Med student recognized for video tutorials

The Khan Academy invites the contest winner to California.John Luckoski graduated from Carroll High.

Contact this contributing writer at dsb@donet.com.

John Luckoski still plans on becoming a doctor, just as he’s envisioned since being been old enough to contemplate a profession, but making videos, and winning a video contest, has expanded his professional goals.

The 2008 Carroll High School graduate is in his second year of medical school at the University of Toledo, where he volunteers as a tutor at the Academic Enrichment Center.

Last summer the center’s supervisor was looking for a tutor to make some videos to supplement the first year curriculum’s classroom instruction. Luckoski volunteered.

“I never had actually done any sort of recording in the past, so it’s been quite the adventure learning the ropes,” said the son of Marty and Ann Luckoski of Sugarcreek Twp.

While working on those tutorial videos, Luckoski, who grew up in Beavercreek, learned of a video contest sponsored by the Khan Academy, a nonprofit organization that offers free educational videos.

The contest was part of an initiative to provide free, online resources for students preparing for the revised Medical College Admission Test (MCAT) that will be administered in 2015.
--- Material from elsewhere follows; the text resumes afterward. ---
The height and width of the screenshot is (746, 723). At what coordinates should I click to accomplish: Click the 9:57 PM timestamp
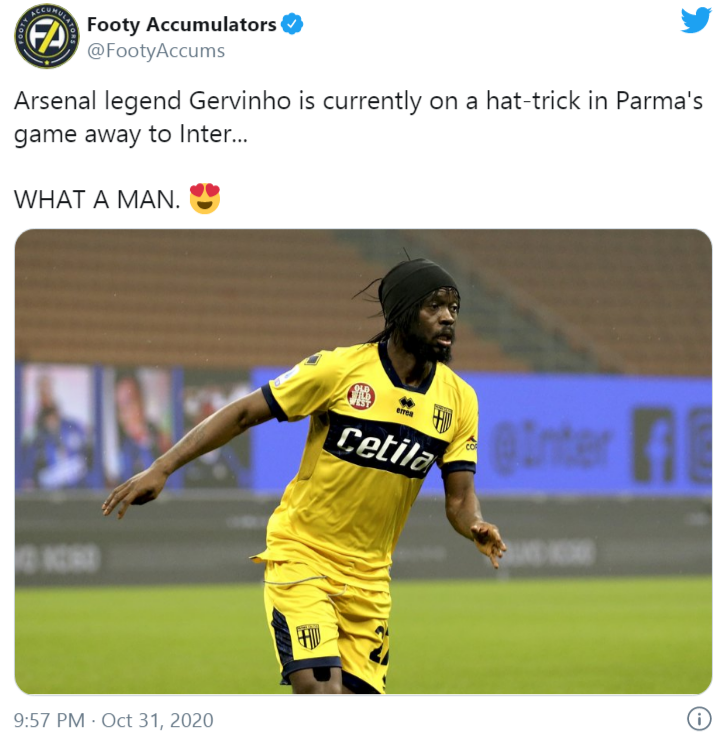coord(49,720)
“The contest was so closely related to what I had done previously, and what I was continuing with this summer, that it just seemed natural to give it a shot,” said Luckoski.
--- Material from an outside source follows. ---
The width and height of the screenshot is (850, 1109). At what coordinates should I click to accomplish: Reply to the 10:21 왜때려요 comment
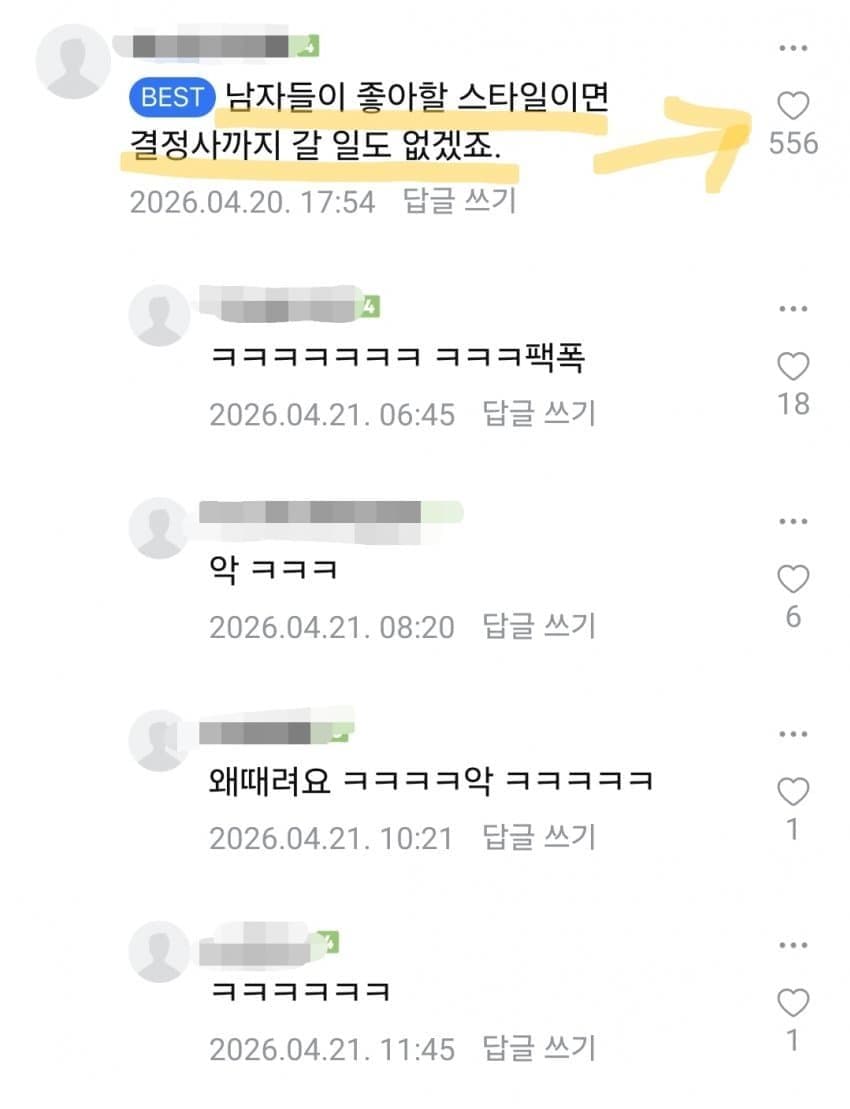point(539,838)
He ended up as a winner in not only the Khan Academy video contest but also in a separate, but related, writing contest.

Along with the other winners of the video contest, Luckoski was invited to California for a week to learn from Khan Academy trainers and help them produce a new collection of tutorials.

“Currently there’s no centralized free resource for pre-medical students studying for the MCAT. It’s great to be involved in a project that makes the resources available to everyone,” he said.
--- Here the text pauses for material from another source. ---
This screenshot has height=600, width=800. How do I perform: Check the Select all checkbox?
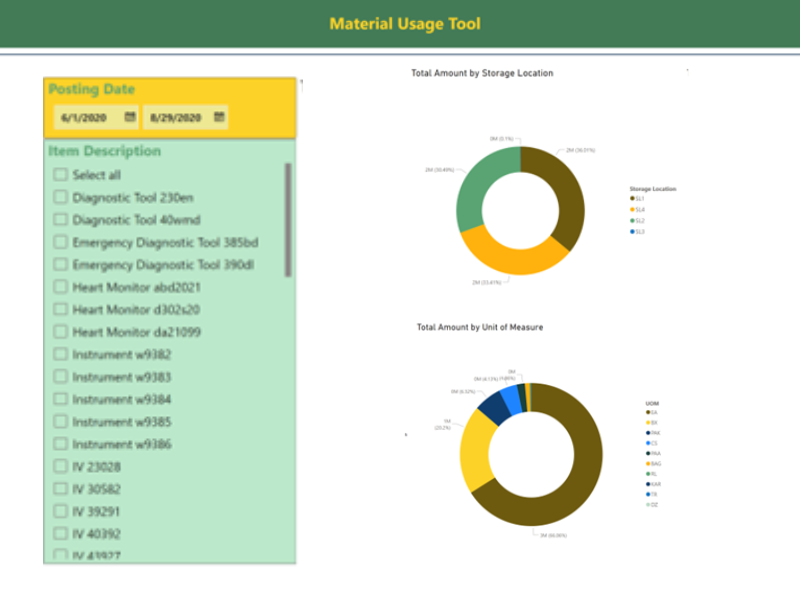61,175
The tutoring and video making experiences have led Luckoski to add another component to his plans for his medical career.

“I love teaching and engaging with people to help them learn. I am very sure I want to practice medicine out of a university-affiliated hospital once I complete medical school,” he said, explaining that as both an educator and a physician he would be able to impact many more lives.

Not only would he be helping his own patients but he would also “contribute in helping every patient my students help. It exponentially increases how much I can help others.”

Luckoski’s current plan is to become a trauma surgeon, in part because he is “drawn to intensity.”

While working on his undergraduate degree at Miami University, he worked at a crisis center as a suicide hotline operator.

“Some nights I would leave and be drained more than I ever had been before, emotionally and even physically, but I’ve never felt more fulfilled either.”